We’re launching SkyNet

Happy Friday!

We are launching a robo solution in April, so I wrote about robo-advisors this week in the context of technological progression. Financial services did a good job fending off technology for as long as they did. Still, with VC-supported fintech and inefficiencies that were just begging to be annihilated, this industry is now in tech’s crosshairs.

Robos have been around for a while, but I still think they are misunderstood by both advisors and investors. As in…

  1. Robos are only a threat to those advisors who view them to be a threat, and
  2. Investors who view them as a cheaper alternative to traditional advisors are swapping an apple for an orange. 

We are using our robo to disaggregate the advisory offering to target prospects who don’t need the whole shebang. Then combine our award-winning commentary, endless sarcasm, and support, and now you have something special. At least, I think so. Time will tell…

Get ready

I’m going to try to get in front of this story. The yield curve is flattening and could invert. I’m not dumb enough to make that call that it will, but we’ve seen portions of the yield curve already inverted (3yr-10yr in particular). The spread to follow is the 2yr-10yr, and it has flattened but not inverted.

While some believe this is a precursor to a recession, I view it more as a precursor to poorly-written Wall Street research and the media running stories about an impending recession. As Paul Samuelson once said, “Wall Street has predicted 9 out of the last 5 recessions,” so let’s see why.

Yes, the yield curve matters. Banks typically can’t make money when long-term yields are lower than short-term yields because they borrow short-term and loan out long-term. That spread is their margin, and banks don’t make money when it goes away. 

Since spending is 88% of our economy, banks are critical because they are the gatekeepers to capital. If banks don’t want to lend, like after the financial crisis, the economy struggles to grow because it’s hard to buy cars and houses without access to capital. 

But as we discussed a few weeks ago, there are a lot of factors that drive long-term rates. That’s why an inversion this time (if it happens) should not be viewed as any line in the sand. 

Anyway, I’m going to tackle this subject over the coming weeks, so more to come. For now, just know that… 

  1. The yield curve is important and worth watching. When it inverts, it’s a sign to do more research rather than panic.
  2. It is NOT a trigger switch. It has to stay inverted for a while to have any impact.
  3. Even if the next inversion leads to a recession, inversions precede recessions by 2 years on average.

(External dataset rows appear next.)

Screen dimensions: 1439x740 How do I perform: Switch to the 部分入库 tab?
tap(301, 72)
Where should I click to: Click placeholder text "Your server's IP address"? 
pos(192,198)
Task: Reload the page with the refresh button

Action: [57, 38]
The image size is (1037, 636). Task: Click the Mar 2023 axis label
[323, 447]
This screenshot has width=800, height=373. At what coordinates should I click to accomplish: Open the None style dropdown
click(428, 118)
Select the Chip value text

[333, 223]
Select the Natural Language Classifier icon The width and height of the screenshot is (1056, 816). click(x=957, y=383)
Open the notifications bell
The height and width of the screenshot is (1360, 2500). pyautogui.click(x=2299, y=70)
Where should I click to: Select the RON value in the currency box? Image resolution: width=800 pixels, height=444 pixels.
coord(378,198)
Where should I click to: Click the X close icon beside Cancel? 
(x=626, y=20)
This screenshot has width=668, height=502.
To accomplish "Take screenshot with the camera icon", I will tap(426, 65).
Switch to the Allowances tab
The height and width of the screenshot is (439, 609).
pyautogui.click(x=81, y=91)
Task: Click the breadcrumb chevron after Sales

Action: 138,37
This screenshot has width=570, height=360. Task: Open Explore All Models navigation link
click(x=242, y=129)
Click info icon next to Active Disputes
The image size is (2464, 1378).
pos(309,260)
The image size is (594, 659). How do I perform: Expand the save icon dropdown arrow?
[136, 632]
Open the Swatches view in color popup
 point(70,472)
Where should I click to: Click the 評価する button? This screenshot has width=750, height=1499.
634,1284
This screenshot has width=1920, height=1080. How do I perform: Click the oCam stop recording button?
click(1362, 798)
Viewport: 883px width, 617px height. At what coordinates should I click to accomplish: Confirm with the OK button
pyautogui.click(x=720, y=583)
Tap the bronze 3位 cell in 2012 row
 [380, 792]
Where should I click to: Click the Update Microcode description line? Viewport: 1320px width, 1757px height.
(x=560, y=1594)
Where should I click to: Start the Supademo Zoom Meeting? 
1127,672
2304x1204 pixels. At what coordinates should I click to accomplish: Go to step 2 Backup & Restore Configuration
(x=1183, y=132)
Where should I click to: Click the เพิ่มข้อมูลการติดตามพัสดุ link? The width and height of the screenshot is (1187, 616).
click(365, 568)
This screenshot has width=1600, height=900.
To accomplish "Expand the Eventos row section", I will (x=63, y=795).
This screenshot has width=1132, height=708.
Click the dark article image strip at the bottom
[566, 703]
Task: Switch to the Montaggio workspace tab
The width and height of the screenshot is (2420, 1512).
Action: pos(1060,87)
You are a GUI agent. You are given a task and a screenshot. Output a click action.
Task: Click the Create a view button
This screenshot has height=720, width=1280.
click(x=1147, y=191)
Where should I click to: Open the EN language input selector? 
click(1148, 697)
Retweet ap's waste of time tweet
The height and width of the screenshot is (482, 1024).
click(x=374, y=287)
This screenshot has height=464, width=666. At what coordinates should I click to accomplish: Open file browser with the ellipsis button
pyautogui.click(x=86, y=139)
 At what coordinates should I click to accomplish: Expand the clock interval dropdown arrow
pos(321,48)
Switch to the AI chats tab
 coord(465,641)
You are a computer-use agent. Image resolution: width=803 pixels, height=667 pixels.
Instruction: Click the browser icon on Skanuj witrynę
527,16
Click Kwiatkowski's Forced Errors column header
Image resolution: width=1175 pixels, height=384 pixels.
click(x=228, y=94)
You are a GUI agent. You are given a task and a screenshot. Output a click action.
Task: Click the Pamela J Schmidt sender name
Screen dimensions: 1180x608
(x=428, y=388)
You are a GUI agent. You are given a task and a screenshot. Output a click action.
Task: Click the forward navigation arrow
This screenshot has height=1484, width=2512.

The SEC now wants to regulate climate. I’m serious. Here are the 510 pages of new regulation that was voted into action this week. But I know you won’t read that, so here’s a summarization courtesy of the Wall Street Journal. 

You may be wondering why the SEC is regulating stuff like this because I’m wondering why the SEC is regulating things like this. I get that ESG investing is hot right now, and the large index funds are highly political, but this one is a head-scratcher.

Let’s push aside the reality that ESG investing is highly flawed in its current format. Canceling stocks like celebs on Twitter does nothing to support whatever cause is being supported. Period.

The irony is that ESG funds should be doing the exact opposite – buying up lots of stock and/or waging proxy battles like Engine No. 1 did to Exxon. That gets you in the board room, where real change can happen.

Maybe this has to do with Biden being unable to get climate initiatives through Congress? Or maybe ESG funds realize their current strategy of not buying stocks isn’t going to work, so now they’re lobbying the SEC? I don’t know, but I’m sure this will probably end up in the courts, so stay tuned.

A bad day in bonds…

There’s an old saying that a bad year in bonds is a bad day in stocks. That’s been the credo for diversifiers who defend bond allocations. The diversification over time will pay off etc., etc. Well, check out this drawdown chart from Wednesday…

Wow! This is the worst drawdown for the Global Agg ever (data going back to 1990). It’s the worst drawdown in the U.S. since the Volker era (the early 1980s). 

I loathe the term “bloodbath,” but if this isn’t a bloodbath for bonds, then I don’t want to know what is. Everyone is so focused on the equity market this year. Still, this chart is all the evidence needed to see why the past months have been challenging for anyone who’s not massively overweight energy. 

Holding back vomit

If you’re looking for something to ruin your weekend, read this. A colleague sent me this a few days ago, and I knew I shouldn’t have read it, but I did anyway, and now I hate my life.